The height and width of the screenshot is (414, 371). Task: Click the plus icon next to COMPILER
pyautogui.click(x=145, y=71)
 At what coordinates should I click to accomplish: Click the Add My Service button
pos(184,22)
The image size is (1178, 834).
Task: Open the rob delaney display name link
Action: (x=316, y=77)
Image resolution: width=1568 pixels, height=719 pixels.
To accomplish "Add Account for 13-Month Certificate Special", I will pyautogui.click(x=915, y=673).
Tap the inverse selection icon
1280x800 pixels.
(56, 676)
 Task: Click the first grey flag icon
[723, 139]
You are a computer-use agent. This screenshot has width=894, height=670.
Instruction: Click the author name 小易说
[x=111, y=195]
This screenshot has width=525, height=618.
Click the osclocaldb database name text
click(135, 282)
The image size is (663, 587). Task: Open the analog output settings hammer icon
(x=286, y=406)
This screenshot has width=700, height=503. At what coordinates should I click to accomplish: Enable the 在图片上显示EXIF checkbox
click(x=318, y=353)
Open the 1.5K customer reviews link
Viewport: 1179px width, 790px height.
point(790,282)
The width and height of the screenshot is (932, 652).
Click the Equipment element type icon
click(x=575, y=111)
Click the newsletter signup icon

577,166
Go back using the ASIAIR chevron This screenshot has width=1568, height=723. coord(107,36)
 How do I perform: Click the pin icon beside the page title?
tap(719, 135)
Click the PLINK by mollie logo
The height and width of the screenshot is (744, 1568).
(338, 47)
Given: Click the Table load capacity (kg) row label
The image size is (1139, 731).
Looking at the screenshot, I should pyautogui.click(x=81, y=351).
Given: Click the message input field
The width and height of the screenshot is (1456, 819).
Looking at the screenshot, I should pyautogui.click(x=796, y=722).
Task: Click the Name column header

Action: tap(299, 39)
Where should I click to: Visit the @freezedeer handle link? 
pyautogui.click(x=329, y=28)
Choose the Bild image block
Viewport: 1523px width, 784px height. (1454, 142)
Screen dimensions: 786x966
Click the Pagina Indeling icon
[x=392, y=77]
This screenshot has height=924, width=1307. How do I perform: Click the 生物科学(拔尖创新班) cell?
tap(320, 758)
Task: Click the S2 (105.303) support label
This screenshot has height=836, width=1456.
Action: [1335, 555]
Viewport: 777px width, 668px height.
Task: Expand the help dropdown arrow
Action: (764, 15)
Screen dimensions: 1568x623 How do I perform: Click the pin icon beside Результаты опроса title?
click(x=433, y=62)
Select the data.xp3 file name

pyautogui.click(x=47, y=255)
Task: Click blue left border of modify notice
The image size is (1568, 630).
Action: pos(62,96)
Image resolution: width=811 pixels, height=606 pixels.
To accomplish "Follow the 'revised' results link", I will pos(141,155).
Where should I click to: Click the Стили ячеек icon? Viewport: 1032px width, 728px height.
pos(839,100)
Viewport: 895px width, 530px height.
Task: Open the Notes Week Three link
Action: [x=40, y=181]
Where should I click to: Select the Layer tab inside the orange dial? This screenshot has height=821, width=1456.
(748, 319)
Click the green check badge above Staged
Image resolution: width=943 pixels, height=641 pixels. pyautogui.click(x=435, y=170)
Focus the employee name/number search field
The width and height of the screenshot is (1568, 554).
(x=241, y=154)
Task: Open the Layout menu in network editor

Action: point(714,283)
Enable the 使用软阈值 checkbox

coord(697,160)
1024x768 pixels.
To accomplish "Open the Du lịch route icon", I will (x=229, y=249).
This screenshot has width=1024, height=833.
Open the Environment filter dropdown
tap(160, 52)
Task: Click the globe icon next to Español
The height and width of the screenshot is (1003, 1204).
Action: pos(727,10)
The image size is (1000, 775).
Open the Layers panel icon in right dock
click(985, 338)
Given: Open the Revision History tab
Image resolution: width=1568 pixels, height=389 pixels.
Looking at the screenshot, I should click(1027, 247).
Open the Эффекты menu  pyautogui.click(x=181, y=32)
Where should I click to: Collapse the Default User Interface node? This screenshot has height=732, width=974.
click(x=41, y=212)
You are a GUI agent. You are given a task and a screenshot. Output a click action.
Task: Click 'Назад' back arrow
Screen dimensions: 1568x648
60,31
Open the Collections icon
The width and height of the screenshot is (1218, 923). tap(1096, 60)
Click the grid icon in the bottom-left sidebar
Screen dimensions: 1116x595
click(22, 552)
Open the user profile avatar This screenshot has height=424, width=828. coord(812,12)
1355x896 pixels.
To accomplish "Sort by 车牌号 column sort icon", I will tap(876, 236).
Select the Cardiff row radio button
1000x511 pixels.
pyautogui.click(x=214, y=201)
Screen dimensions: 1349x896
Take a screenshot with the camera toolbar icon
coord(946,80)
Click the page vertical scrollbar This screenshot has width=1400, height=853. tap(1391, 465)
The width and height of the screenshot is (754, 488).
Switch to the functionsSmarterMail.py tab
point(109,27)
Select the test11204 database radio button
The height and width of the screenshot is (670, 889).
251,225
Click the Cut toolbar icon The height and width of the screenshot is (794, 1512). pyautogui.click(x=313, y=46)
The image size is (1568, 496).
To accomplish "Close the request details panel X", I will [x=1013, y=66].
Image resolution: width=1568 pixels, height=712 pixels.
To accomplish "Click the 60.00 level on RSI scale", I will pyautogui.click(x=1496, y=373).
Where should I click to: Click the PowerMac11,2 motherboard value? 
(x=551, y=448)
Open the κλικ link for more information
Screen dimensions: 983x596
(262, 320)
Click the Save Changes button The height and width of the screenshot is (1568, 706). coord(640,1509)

What is being asked: Please rewrite the records above as a numbered list, leaving out any blank lines.

Result of this exercise:
1. The height and width of the screenshot is (414, 371). Task: Click the plus icon next to COMPILER
2. pyautogui.click(x=145, y=71)
3.  At what coordinates should I click to accomplish: Click the Add My Service button
4. pos(184,22)
5. The image size is (1178, 834).
6. Task: Open the rob delaney display name link
7. Action: (x=316, y=77)
8. Image resolution: width=1568 pixels, height=719 pixels.
9. To accomplish "Add Account for 13-Month Certificate Special", I will pyautogui.click(x=915, y=673).
10. Tap the inverse selection icon
11. 1280x800 pixels.
12. (56, 676)
13.  Task: Click the first grey flag icon
14. [723, 139]
15. You are a computer-use agent. This screenshot has width=894, height=670.
16. Instruction: Click the author name 小易说
17. [x=111, y=195]
18. This screenshot has width=525, height=618.
19. Click the osclocaldb database name text
20. click(135, 282)
21. The image size is (663, 587). Task: Open the analog output settings hammer icon
22. (x=286, y=406)
23. This screenshot has width=700, height=503. At what coordinates should I click to accomplish: Enable the 在图片上显示EXIF checkbox
24. click(x=318, y=353)
25. Open the 1.5K customer reviews link
26. Viewport: 1179px width, 790px height.
27. point(790,282)
28. The width and height of the screenshot is (932, 652).
29. Click the Equipment element type icon
30. click(x=575, y=111)
31. Click the newsletter signup icon
32. 577,166
33. Go back using the ASIAIR chevron This screenshot has width=1568, height=723. coord(107,36)
34.  How do I perform: Click the pin icon beside the page title?
35. tap(719, 135)
36. Click the PLINK by mollie logo
37. The height and width of the screenshot is (744, 1568).
38. (338, 47)
39. Given: Click the Table load capacity (kg) row label
40. The image size is (1139, 731).
41. Looking at the screenshot, I should pyautogui.click(x=81, y=351).
42. Given: Click the message input field
43. The width and height of the screenshot is (1456, 819).
44. Looking at the screenshot, I should pyautogui.click(x=796, y=722).
45. Task: Click the Name column header
46. Action: tap(299, 39)
47. Where should I click to: Visit the @freezedeer handle link? 
48. pyautogui.click(x=329, y=28)
49. Choose the Bild image block
50. Viewport: 1523px width, 784px height. (1454, 142)
51. Screen dimensions: 786x966
52. Click the Pagina Indeling icon
53. [x=392, y=77]
54. This screenshot has height=924, width=1307. How do I perform: Click the 生物科学(拔尖创新班) cell?
55. tap(320, 758)
56. Task: Click the S2 (105.303) support label
57. This screenshot has height=836, width=1456.
58. Action: [1335, 555]
59. Viewport: 777px width, 668px height.
60. Task: Expand the help dropdown arrow
61. Action: (764, 15)
62. Screen dimensions: 1568x623 How do I perform: Click the pin icon beside Результаты опроса title?
63. click(x=433, y=62)
64. Select the data.xp3 file name
65. pyautogui.click(x=47, y=255)
66. Task: Click blue left border of modify notice
67. The image size is (1568, 630).
68. Action: pos(62,96)
69. Image resolution: width=811 pixels, height=606 pixels.
70. To accomplish "Follow the 'revised' results link", I will pos(141,155).
71. Where should I click to: Click the Стили ячеек icon? Viewport: 1032px width, 728px height.
72. pos(839,100)
73. Viewport: 895px width, 530px height.
74. Task: Open the Notes Week Three link
75. Action: [x=40, y=181]
76. Where should I click to: Select the Layer tab inside the orange dial? This screenshot has height=821, width=1456.
77. (748, 319)
78. Click the green check badge above Staged
79. Image resolution: width=943 pixels, height=641 pixels. pyautogui.click(x=435, y=170)
80. Focus the employee name/number search field
81. The width and height of the screenshot is (1568, 554).
82. (x=241, y=154)
83. Task: Open the Layout menu in network editor
84. Action: point(714,283)
85. Enable the 使用软阈值 checkbox
86. coord(697,160)
87. 1024x768 pixels.
88. To accomplish "Open the Du lịch route icon", I will (x=229, y=249).
89. This screenshot has width=1024, height=833.
90. Open the Environment filter dropdown
91. tap(160, 52)
92. Task: Click the globe icon next to Español
93. The height and width of the screenshot is (1003, 1204).
94. Action: pos(727,10)
95. The image size is (1000, 775).
96. Open the Layers panel icon in right dock
97. click(985, 338)
98. Given: Open the Revision History tab
99. Image resolution: width=1568 pixels, height=389 pixels.
100. Looking at the screenshot, I should click(1027, 247).
101. Open the Эффекты menu  pyautogui.click(x=181, y=32)
102. Where should I click to: Collapse the Default User Interface node? This screenshot has height=732, width=974.
103. click(x=41, y=212)
104. You are a GUI agent. You are given a task and a screenshot. Output a click action.
105. Task: Click 'Назад' back arrow
106. Screen dimensions: 1568x648
107. 60,31
108. Open the Collections icon
109. The width and height of the screenshot is (1218, 923). tap(1096, 60)
110. Click the grid icon in the bottom-left sidebar
111. Screen dimensions: 1116x595
112. click(22, 552)
113. Open the user profile avatar This screenshot has height=424, width=828. coord(812,12)
114. 1355x896 pixels.
115. To accomplish "Sort by 车牌号 column sort icon", I will tap(876, 236).
116. Select the Cardiff row radio button
117. 1000x511 pixels.
118. pyautogui.click(x=214, y=201)
119. Screen dimensions: 1349x896
120. Take a screenshot with the camera toolbar icon
121. coord(946,80)
122. Click the page vertical scrollbar This screenshot has width=1400, height=853. tap(1391, 465)
123. The width and height of the screenshot is (754, 488).
124. Switch to the functionsSmarterMail.py tab
125. point(109,27)
126. Select the test11204 database radio button
127. The height and width of the screenshot is (670, 889).
128. 251,225
129. Click the Cut toolbar icon The height and width of the screenshot is (794, 1512). pyautogui.click(x=313, y=46)
130. The image size is (1568, 496).
131. To accomplish "Close the request details panel X", I will [x=1013, y=66].
132. Image resolution: width=1568 pixels, height=712 pixels.
133. To accomplish "Click the 60.00 level on RSI scale", I will pyautogui.click(x=1496, y=373).
134. Where should I click to: Click the PowerMac11,2 motherboard value? 
135. (x=551, y=448)
136. Open the κλικ link for more information
137. Screen dimensions: 983x596
138. (262, 320)
139. Click the Save Changes button The height and width of the screenshot is (1568, 706). coord(640,1509)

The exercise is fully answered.